Single by Wynonie Harris
- B-side: "Blow Your Brains Out"
- Released: 1950
- Genre: R&B Jump Blues
- Label: King
- Songwriters: Sydney Mann, Henry Bernard

= Sittin' on It All the Time =

"Sittin' on It All the Time" is a song written by Sydney Mann and Henry Bernard and performed by Wynonie Harris. It was released on King Records in January 1950 with "Blow Your Brains Out" as the "B" side. It peaked at No. 3 on the Billboard R&B chart. It ranked No. 30 on the Billboard year-end juke box chart of 1950.

The lyrics tell about an "old maid" who waited until she was 63 years old before she started running wild. She had her chance for love and romance, but she was running from men when she was 10 and "kept on sittin' on it all the time." She was a natural queen at 15 but "kept sittin' on it." The lyrics track her at different ages.
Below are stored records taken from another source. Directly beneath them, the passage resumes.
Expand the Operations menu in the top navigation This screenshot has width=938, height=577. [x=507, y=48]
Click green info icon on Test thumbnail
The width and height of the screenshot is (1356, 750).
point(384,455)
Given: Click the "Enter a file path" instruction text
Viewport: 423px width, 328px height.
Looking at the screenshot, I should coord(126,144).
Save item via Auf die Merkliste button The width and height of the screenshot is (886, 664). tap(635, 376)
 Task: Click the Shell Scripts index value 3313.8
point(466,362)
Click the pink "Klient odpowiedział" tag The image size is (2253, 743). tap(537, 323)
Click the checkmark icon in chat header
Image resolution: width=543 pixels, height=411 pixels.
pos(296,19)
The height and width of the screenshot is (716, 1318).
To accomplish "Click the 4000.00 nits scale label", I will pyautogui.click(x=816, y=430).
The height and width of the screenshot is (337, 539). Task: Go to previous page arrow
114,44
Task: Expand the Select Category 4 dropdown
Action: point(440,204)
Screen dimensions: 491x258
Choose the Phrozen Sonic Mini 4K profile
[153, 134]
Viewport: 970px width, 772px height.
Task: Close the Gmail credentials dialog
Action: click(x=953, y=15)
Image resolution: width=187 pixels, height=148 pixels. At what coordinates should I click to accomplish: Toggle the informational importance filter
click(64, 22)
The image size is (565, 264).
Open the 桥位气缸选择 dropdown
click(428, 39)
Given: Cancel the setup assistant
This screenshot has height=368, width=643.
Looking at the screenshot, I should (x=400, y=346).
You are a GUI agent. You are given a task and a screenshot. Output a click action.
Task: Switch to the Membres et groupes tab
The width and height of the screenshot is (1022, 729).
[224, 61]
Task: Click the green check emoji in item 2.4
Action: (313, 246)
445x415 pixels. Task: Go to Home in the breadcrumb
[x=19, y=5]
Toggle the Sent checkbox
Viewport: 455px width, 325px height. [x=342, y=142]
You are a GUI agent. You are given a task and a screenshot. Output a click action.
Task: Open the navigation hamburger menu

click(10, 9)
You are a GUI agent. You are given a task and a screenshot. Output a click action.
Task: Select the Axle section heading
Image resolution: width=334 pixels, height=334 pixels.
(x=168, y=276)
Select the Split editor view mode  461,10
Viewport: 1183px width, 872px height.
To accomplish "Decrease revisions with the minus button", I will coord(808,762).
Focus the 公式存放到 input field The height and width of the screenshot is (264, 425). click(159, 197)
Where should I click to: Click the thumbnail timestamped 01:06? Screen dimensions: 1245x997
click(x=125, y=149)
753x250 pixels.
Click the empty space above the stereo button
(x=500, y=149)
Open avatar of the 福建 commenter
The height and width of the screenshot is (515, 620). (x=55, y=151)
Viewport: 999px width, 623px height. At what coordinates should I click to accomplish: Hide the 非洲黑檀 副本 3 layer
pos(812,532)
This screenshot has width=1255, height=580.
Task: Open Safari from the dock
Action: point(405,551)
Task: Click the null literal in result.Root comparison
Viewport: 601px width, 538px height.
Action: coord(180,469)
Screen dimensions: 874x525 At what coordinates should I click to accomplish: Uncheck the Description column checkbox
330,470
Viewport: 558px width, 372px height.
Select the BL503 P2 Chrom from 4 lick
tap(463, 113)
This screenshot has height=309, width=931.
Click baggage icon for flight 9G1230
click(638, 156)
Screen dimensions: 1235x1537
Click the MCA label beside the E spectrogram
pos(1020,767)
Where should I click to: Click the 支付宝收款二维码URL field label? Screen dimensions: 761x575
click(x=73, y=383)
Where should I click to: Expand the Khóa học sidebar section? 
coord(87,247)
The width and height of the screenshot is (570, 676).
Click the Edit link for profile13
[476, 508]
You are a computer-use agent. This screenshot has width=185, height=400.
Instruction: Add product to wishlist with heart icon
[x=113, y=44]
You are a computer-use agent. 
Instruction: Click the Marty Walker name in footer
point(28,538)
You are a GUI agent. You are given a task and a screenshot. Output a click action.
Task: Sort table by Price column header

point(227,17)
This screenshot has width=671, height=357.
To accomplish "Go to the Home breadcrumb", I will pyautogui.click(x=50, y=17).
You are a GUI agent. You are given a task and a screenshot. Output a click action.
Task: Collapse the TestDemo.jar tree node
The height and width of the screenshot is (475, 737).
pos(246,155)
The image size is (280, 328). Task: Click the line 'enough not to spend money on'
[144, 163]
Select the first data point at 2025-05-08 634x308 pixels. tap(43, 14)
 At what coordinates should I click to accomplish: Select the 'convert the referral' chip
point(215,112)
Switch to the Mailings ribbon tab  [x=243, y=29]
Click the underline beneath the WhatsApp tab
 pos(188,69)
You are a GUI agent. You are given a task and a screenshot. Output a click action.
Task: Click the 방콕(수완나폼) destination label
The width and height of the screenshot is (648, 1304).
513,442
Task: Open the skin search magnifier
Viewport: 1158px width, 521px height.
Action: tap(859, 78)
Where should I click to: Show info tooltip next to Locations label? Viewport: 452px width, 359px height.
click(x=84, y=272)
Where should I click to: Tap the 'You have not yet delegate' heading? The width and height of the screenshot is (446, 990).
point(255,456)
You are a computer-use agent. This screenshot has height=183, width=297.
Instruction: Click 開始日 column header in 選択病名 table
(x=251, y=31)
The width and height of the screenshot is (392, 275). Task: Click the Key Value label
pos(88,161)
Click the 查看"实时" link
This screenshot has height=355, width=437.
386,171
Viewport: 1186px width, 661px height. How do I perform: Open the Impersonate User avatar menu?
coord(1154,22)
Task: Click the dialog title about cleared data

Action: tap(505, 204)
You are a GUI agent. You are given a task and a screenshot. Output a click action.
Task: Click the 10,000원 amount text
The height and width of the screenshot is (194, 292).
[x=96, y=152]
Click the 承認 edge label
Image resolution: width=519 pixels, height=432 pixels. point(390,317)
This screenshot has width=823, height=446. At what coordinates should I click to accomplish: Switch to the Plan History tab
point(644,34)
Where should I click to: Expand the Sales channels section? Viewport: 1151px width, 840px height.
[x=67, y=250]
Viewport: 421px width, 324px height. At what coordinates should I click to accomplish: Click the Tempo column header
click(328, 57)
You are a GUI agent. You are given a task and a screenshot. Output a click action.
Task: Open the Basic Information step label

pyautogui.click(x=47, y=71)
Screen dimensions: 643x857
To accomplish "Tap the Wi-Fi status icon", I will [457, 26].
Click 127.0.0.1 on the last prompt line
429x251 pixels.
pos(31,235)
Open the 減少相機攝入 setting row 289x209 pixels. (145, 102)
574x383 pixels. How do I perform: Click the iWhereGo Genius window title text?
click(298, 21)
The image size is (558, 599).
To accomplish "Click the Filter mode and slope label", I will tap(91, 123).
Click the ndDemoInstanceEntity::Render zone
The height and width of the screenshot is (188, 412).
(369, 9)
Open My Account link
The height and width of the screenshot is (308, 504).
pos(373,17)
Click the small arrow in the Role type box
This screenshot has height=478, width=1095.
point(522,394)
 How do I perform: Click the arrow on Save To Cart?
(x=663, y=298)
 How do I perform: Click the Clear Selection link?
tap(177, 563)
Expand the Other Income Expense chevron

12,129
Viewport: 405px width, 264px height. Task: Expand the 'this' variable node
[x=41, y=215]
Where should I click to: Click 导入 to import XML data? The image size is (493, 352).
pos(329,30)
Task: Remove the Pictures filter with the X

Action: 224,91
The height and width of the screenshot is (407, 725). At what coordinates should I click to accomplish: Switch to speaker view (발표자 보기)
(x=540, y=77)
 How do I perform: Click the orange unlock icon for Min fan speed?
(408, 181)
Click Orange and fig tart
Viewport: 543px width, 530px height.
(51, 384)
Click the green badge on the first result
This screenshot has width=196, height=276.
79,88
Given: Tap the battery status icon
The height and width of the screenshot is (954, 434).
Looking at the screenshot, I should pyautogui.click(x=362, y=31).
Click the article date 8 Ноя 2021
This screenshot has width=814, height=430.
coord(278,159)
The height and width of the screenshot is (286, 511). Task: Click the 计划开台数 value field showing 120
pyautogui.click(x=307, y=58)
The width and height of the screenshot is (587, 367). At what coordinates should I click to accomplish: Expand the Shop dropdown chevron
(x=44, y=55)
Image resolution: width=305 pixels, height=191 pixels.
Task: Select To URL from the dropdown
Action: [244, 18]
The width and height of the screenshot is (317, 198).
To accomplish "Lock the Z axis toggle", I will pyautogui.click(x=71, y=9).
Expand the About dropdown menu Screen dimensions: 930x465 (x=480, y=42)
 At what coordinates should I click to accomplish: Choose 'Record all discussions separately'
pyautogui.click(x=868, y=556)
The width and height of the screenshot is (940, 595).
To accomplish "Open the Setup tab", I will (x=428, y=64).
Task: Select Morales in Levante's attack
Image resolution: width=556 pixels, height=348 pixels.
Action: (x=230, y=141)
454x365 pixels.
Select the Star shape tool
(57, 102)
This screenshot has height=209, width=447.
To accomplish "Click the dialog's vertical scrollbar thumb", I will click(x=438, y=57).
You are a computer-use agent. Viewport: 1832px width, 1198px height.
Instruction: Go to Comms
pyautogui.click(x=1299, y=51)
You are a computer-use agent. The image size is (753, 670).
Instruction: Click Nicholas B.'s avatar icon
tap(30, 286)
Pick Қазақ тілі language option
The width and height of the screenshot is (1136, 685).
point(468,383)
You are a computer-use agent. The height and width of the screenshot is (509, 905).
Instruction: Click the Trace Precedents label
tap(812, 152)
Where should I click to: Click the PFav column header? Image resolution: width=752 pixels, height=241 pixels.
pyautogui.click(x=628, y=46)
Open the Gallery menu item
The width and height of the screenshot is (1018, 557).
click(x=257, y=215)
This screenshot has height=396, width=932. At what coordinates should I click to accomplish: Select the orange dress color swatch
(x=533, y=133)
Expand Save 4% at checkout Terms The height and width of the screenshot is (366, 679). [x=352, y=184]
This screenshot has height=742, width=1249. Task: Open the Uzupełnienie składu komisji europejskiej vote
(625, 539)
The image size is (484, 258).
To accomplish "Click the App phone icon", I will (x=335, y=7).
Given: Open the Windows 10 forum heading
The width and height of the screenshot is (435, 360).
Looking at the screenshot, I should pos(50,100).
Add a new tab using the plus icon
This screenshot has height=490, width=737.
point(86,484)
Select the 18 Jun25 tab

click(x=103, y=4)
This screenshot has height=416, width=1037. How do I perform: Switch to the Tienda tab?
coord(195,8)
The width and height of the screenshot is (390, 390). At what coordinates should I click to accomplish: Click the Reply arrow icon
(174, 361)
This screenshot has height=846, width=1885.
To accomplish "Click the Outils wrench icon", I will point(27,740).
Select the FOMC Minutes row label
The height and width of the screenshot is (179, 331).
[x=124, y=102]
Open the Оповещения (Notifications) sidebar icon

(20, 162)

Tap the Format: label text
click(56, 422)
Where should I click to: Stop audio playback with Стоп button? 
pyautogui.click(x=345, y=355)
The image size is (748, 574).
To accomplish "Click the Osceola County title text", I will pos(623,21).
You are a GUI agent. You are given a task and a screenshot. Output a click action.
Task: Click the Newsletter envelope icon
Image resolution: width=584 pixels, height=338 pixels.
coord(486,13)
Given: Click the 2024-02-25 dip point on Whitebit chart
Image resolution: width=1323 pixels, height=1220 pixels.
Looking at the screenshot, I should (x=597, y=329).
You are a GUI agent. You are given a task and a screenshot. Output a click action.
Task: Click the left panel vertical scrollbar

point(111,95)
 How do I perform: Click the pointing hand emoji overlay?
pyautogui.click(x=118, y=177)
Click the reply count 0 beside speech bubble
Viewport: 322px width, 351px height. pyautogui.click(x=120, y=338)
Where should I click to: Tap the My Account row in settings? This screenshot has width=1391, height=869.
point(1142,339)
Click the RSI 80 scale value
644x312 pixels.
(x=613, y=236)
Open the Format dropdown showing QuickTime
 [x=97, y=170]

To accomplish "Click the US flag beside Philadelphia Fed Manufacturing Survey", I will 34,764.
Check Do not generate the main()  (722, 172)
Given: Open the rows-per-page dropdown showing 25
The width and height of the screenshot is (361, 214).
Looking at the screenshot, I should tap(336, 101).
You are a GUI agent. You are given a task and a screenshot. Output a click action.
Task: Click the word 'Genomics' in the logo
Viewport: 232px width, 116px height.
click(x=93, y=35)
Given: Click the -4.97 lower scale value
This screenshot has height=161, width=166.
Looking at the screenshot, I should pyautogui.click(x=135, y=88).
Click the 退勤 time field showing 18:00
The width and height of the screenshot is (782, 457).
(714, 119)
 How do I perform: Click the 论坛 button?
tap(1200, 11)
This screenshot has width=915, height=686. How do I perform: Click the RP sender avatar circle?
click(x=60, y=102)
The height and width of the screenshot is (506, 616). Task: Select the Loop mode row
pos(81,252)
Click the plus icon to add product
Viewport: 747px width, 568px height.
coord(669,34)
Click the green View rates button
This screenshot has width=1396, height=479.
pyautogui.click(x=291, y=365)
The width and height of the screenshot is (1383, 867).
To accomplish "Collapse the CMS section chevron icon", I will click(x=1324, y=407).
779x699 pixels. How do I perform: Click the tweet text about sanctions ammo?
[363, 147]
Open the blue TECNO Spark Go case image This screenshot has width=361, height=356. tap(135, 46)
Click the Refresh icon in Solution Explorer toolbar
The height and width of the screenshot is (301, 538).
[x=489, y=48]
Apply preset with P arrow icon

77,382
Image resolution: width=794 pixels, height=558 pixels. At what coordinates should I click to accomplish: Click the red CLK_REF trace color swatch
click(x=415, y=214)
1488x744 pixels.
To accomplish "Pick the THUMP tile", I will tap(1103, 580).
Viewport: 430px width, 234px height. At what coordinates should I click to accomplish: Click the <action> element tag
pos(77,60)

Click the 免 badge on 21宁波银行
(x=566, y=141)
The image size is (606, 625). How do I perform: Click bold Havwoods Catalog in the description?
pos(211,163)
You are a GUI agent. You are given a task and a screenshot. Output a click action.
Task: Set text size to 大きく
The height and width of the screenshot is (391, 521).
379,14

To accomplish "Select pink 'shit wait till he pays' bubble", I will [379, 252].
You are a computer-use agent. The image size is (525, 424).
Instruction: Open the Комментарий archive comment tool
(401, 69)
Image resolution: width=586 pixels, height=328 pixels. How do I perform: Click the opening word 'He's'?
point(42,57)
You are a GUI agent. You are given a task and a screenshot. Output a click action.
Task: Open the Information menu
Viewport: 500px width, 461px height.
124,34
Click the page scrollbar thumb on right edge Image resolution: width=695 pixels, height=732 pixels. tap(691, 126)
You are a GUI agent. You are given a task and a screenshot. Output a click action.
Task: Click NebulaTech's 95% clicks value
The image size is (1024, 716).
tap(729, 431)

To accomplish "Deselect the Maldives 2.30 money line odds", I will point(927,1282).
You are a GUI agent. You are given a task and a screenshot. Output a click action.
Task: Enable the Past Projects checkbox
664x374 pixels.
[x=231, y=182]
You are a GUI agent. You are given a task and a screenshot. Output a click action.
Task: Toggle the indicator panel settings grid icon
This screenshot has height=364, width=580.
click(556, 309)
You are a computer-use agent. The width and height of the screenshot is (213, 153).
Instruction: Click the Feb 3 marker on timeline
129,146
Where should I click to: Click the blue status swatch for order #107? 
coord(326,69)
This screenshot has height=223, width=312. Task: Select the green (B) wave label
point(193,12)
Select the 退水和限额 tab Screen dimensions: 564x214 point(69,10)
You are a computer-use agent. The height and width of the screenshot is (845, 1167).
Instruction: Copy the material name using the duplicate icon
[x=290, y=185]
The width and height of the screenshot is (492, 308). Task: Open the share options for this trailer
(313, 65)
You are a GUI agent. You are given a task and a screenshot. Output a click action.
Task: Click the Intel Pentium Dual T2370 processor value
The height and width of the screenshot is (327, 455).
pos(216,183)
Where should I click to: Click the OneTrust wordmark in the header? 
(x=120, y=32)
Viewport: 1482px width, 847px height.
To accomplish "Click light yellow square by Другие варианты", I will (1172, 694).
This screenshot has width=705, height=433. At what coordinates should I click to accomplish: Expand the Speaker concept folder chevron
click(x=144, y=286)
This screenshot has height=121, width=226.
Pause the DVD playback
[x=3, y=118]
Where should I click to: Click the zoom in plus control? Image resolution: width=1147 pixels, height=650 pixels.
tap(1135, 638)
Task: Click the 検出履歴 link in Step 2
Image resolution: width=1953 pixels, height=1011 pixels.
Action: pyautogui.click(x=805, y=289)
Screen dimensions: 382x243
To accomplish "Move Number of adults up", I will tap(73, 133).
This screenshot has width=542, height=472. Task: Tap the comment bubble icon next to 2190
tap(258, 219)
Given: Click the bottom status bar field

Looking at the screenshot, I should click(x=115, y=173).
At age 44, men was still knockin' at her door, but she kept sittin' on it. Now she's 63, and "you're too old for me, so keep sittin' on it all the time!"

The song was also covered by Henry Glover.

The song was included in multiple compilation albums, including American Hot Wax Original Soundtrack (1978), Bloodshot Eyes: The Best of Wynonie Harris (1993), Risque Blues: MY Ding-a-Ling (1996), Wynonie Harris 1947-1949 (2001), All She Wants To Do Is Rock (2001), and Rock, Mr. Blues! The King & Atco Recorings 1949-1956.